# Rule suggestions


This notebook presents some possible rules that could be extacted, paired with their appropriate datasets.

---
### **Rule 1**: (A, "parents", B) and (C, "parents", B) and (A, "gender", "male") --> (C, "gender", "female")
"If some A has different parents B and C, and B is male, then C is female."


**Dataset**: fb13

This rule is somewhat homophobic, but I assume that the embedding will support it.


---
### **Rule 2**: (A, "daughterOf", B) and (B, "motherOf", C) --> (A, "sisterOf", C)
"If some A is the daughter of some B, and that B is a mother of C, then A is a sister of C."

**Dataset**: kinship

***Problem***: dataset is synthetic and quite small.

---
### **Rule 3**: (A, "wasBornIn", B) and (A, "livesIn", B) --> (A, "isCitizenOf", B)
"If some A was born in B and lives in B, then they are a citizen of B."

***Problem***: no data that fulfills rule.

**Dataset**: yago3_10

---
### **Rule 4**: (A, "livesIn", B) and (B, "hasCapital", C) --> (A, "livesIn", C)
"If some A lives in B, which is the capital of C, then A lives in C."

***Problem***: no data that fulfills rule. There are no true consequents of the rule in the dataset. SO if we have two triplets that fulfill the antecedent (A, "livesIn", B) and (B, "hasCapital", C), then there is no triplet in the dataset that can fulfill (A, "livesIn", C).

**Dataset**: yago3_10

---
### **Rule 5**: (A, "hasCapital", B) and (C, "isLeaderOf" B) --> (C, "isCitizenOf", B)
"If A is the capitol of B and C is the leader of B, then C is a citizen of B." (You cannot be a leader of a country without being a citizen of that country.)

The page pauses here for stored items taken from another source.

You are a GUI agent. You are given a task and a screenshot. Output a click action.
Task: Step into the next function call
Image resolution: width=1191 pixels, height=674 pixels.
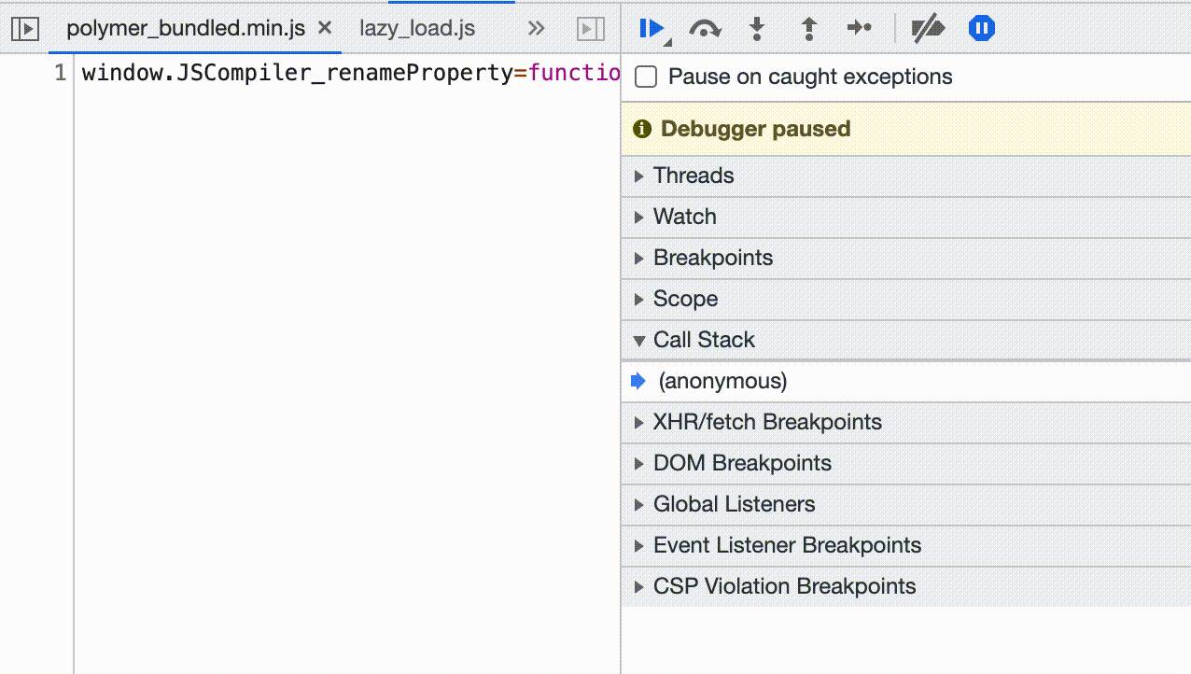click(756, 28)
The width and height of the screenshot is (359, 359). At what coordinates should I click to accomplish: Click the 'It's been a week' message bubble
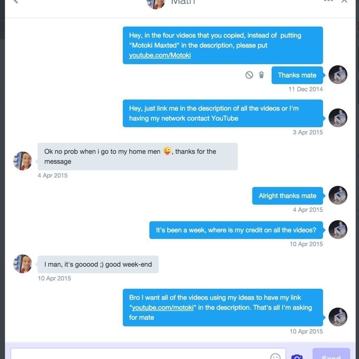(236, 230)
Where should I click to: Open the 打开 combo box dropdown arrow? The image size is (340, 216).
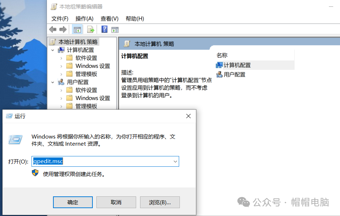click(x=175, y=161)
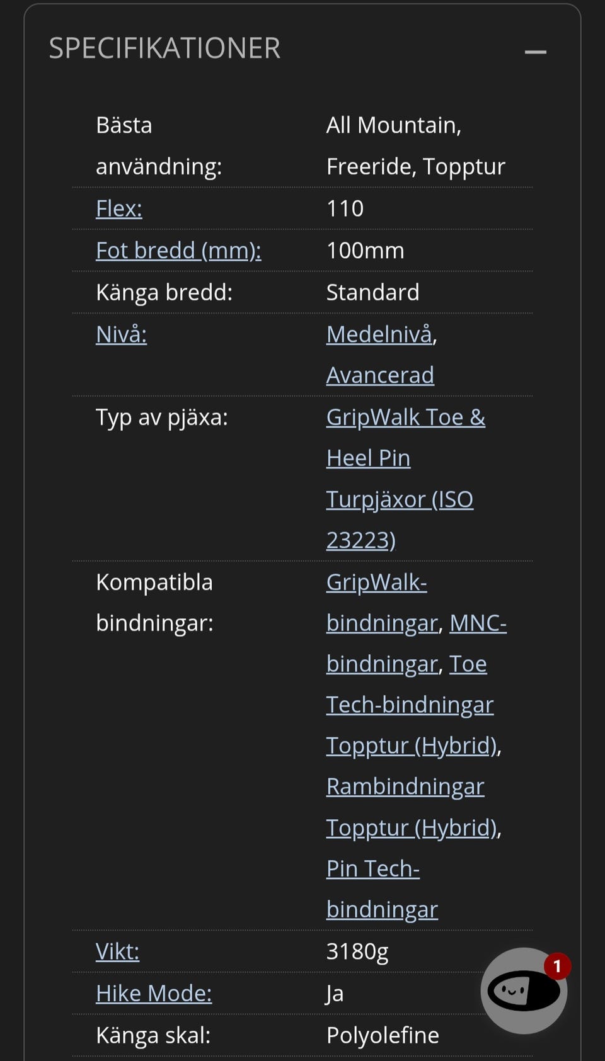
Task: Open the Fot bredd (mm) link
Action: pos(178,251)
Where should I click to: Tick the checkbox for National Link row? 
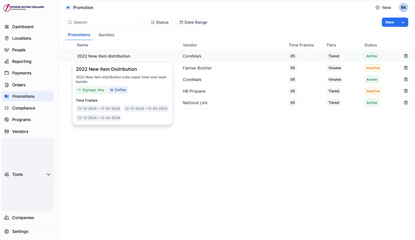coord(65,103)

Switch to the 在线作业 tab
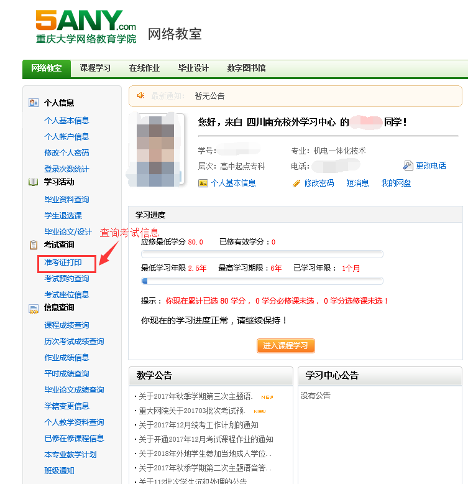coord(144,68)
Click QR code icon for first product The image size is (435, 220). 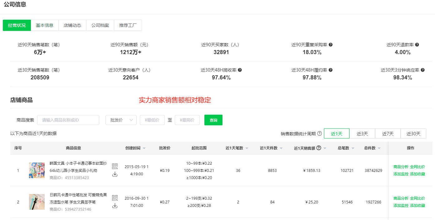coord(115,166)
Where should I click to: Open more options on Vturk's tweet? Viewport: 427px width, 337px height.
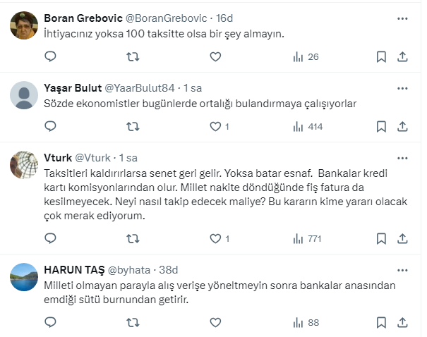(403, 157)
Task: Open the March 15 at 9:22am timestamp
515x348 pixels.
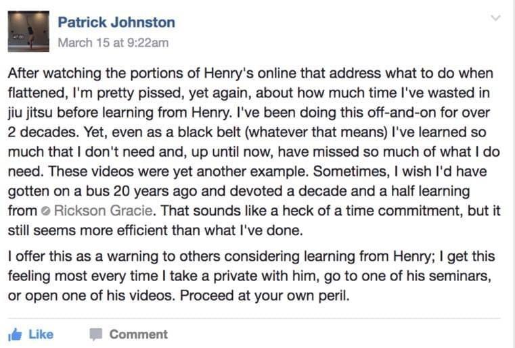Action: (113, 43)
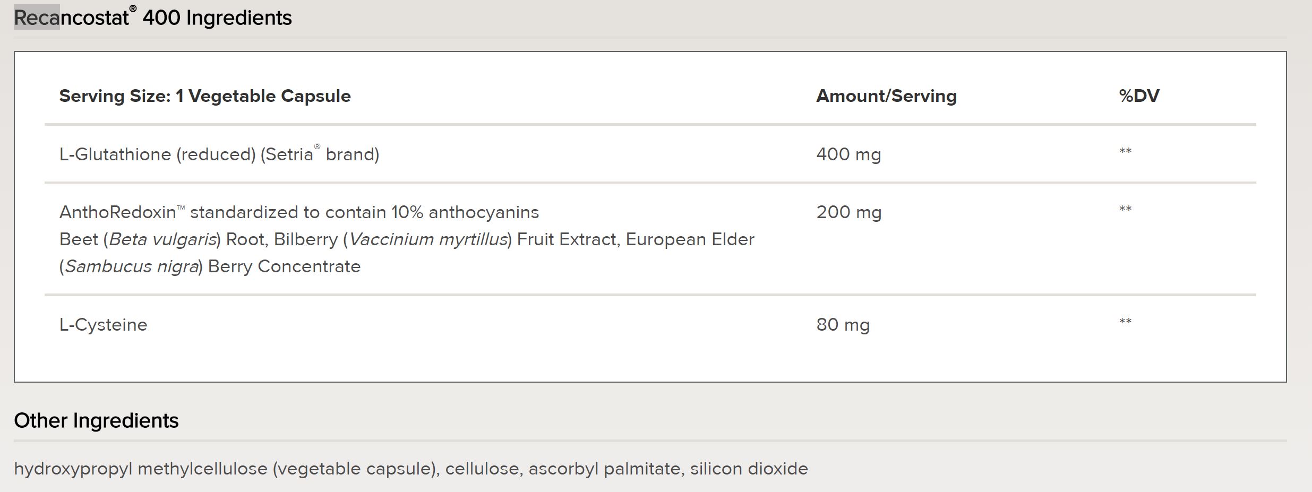The width and height of the screenshot is (1312, 492).
Task: Click the AnthoRedoxin standardized anthocyanins line
Action: (299, 212)
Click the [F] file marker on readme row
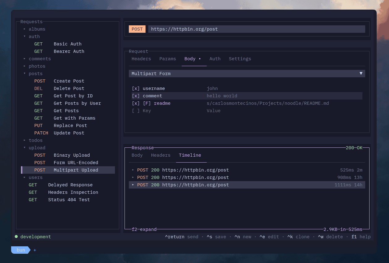 (147, 103)
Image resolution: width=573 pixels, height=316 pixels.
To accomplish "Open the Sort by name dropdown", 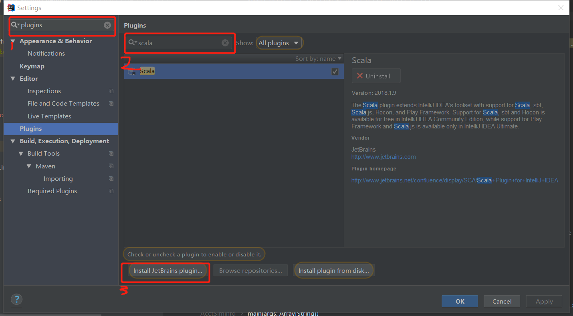I will pyautogui.click(x=319, y=58).
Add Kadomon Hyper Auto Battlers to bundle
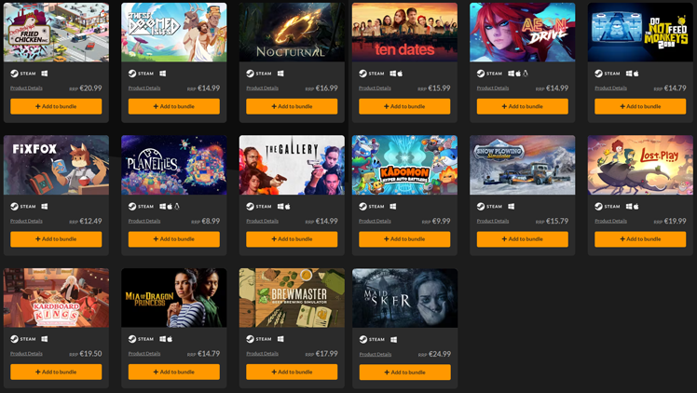The image size is (697, 393). click(404, 239)
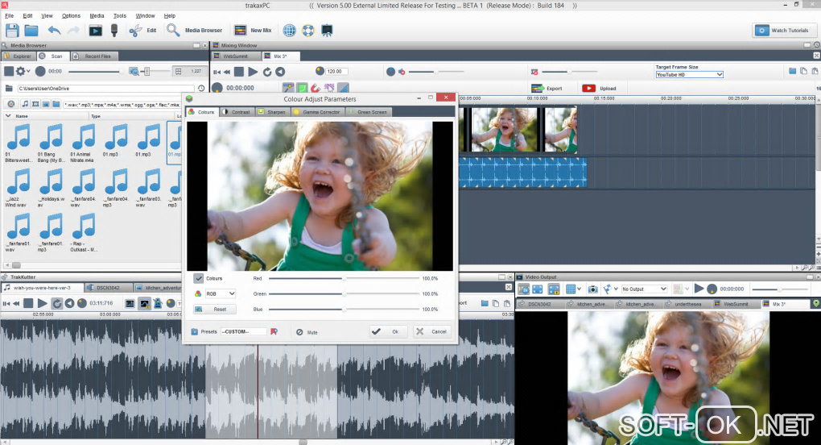Click the red YouTube Upload icon
Viewport: 821px width, 445px height.
pyautogui.click(x=588, y=88)
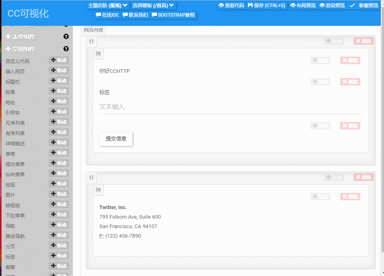Click 删除 on the second 行 container

(x=363, y=177)
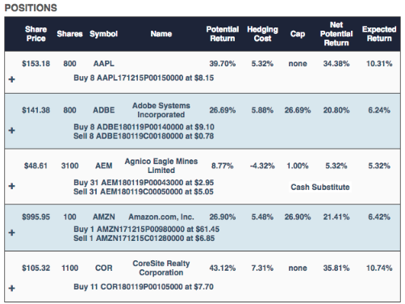Select the AAPL symbol
This screenshot has height=304, width=405.
[x=104, y=64]
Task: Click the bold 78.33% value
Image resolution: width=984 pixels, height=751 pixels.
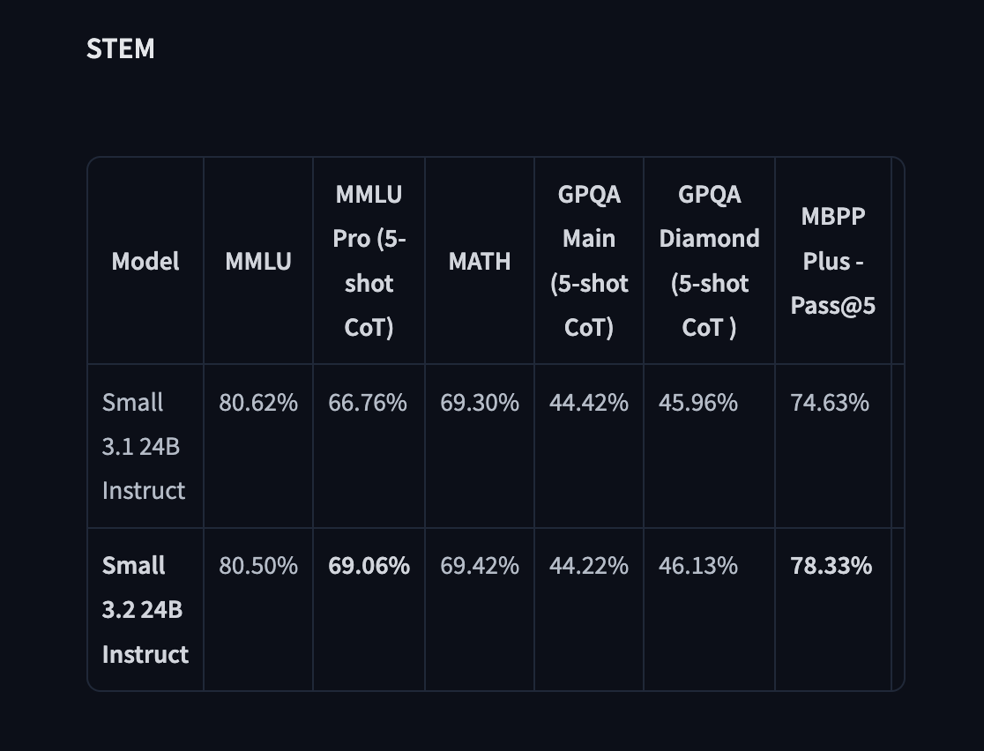Action: click(x=831, y=565)
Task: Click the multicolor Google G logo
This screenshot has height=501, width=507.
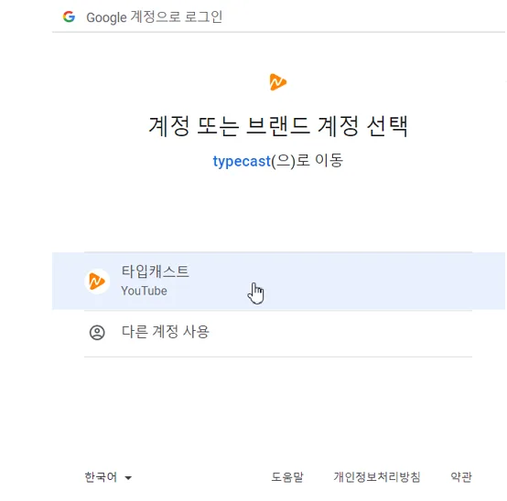Action: click(x=69, y=16)
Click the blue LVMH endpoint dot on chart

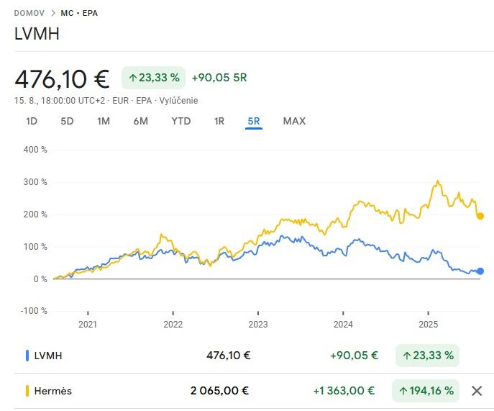click(x=480, y=271)
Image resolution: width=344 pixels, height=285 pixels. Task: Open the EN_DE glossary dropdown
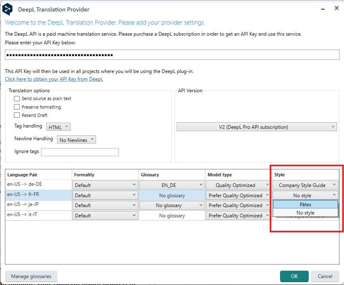pos(171,185)
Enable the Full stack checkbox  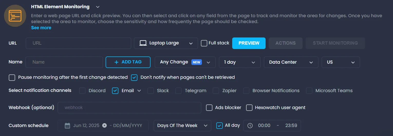click(204, 43)
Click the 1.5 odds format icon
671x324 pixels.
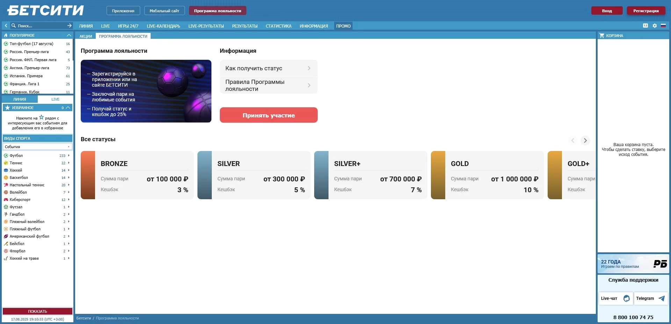[645, 26]
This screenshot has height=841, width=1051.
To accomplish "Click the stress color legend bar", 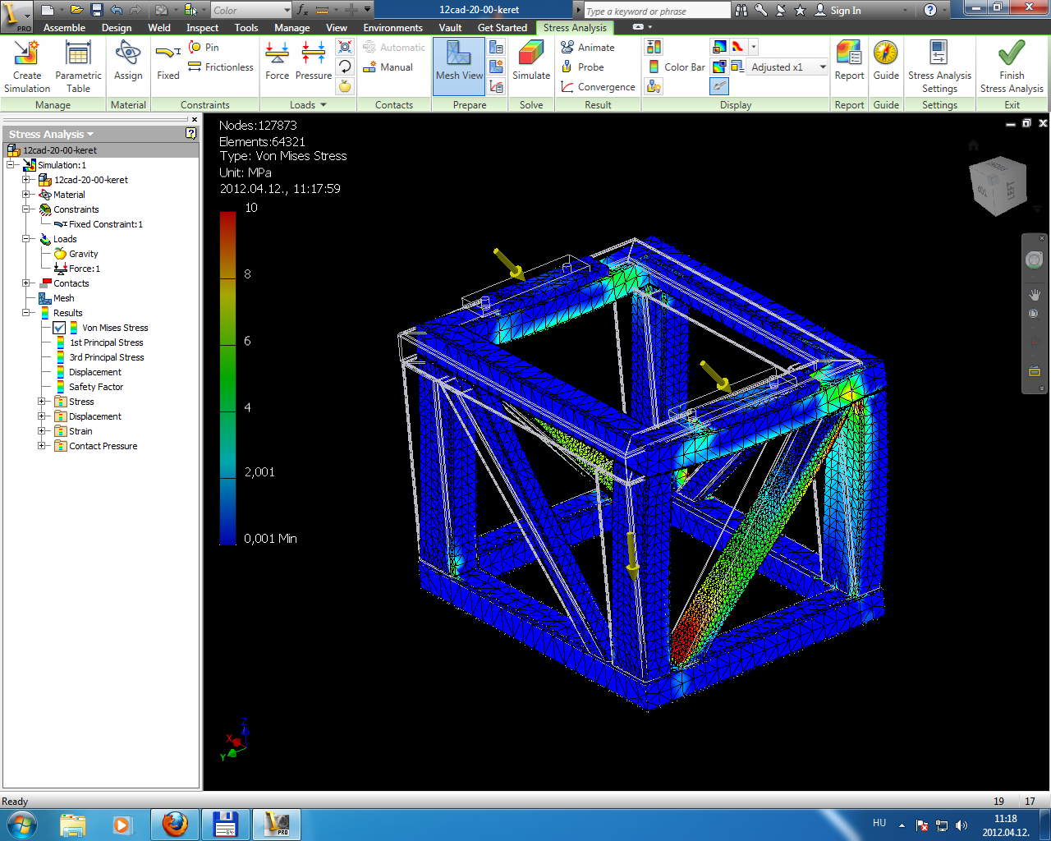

***Problematic***: B is not nessecarily a country in this dataset. Could have written (B "hasCurrency" A), but then we encounter the same problem.

**Dataset**: yago3_10


---
### **Rule 6**: (A, "playsFor", B) --> (A, "gender", "male")
"If A plays for B, then A is a male."

This is an odd rule which is supported by the yago3_10 dataset. There are 334684 triplets that can be used to train the rule. 99% of the data is of players that are men, so the rule could be learnt from this dataset.


**Dataset**: yago3_10

In [24]:
import numpy as np
import ampligraph
import tensorflow as tf
from ampligraph.datasets import load_yago3_10, load_fb13
from ampligraph.evaluation import evaluate_performance
from ampligraph.evaluation import train_test_split_no_unseen 
from ampligraph.evaluation import mr_score, mrr_score, hits_at_n_score
from ampligraph.latent_features import save_model
from signature_tools import subset_by_signature, subset_by_strict_signature, subset_by_frequency, most_frequent_objects, most_frequent_predicates, most_frequent_targets

## fb13

In [25]:
fb13 = load_fb13()
fb13 = np.concatenate([fb13['train'], fb13['valid'], fb13['test']]) # combine the split data

In [29]:
most_frequent_objects(fb13, n = 10)

array([[37, 'albert_einstein'],
       [29, 'winston_churchill'],
       [29, 'theodore_roosevelt'],
       [28, 'edgar_allan_poe'],
       [28, 'thomas_jefferson'],
       [27, 'paul_newman'],
       [27, 'carl_sagan'],
       [26, 'harold_pinter'],
       [26, 'george_iii_of_the_united_kingdom'],
       [25, 'michael_crichton']], dtype=object)

In [28]:
most_frequent_predicates(fb13, n =10)

array([[73903, 'gender'],
       [62432, 'profession'],
       [61321, 'nationality'],
       [40579, 'place_of_death'],
       [37970, 'place_of_birth'],
       [28783, 'location'],
       [21150, 'institution'],
       [14897, 'cause_of_death'],
       [11158, 'religion'],
       [6546, 'ethnicity']], dtype=object)

In [27]:
most_frequent_targets(fb13, n = 10)

array([[59666, 'male'],
       [21075, 'united_states'],
       [14237, 'female'],
       [5973, 'politician'],
       [5815, 'germany'],
       [5049, 'writer'],
       [4501, 'united_kingdom'],
       [3894, 'england'],
       [3801, 'france'],
       [3600, 'paris']], dtype=object)

### **Rule 1**: (A, "parents", B) and (C, "parents", B) and (A, "gender", "male") --> (C, "gender", "female")

In [31]:
# extract triplets with relevant predicates for rule
parents_subset = subset_by_signature(fb13, [], ["parents"], [])
gender_subset = subset_by_signature(fb13, [], ["gender"], [])
gender_female_subset = subset_by_signature(fb13, [], ["gender"], ["female"])
gender_male_subset = subset_by_signature(fb13, [], ["gender"], ["male"])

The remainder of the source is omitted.